= ACTIVITY =
Restate word for word the lines of the entries below, starting with the line that holds "The height and width of the screenshot is (821, 379)." and ending with the line that holds "Given: Zoom out the K-line chart", and no others.

= DATA UNDER STUDY =
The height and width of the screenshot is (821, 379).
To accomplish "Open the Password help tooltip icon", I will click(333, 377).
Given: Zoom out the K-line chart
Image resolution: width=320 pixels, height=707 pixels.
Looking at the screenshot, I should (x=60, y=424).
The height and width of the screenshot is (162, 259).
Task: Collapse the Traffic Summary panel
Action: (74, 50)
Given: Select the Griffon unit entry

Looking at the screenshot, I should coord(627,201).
==
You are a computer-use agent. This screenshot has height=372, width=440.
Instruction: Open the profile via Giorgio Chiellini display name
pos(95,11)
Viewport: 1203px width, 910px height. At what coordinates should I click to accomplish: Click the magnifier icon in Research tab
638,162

= TASK ANSWER =
The height and width of the screenshot is (821, 379).
To accomplish "Open the Password help tooltip icon", I will click(333, 377).
Given: Zoom out the K-line chart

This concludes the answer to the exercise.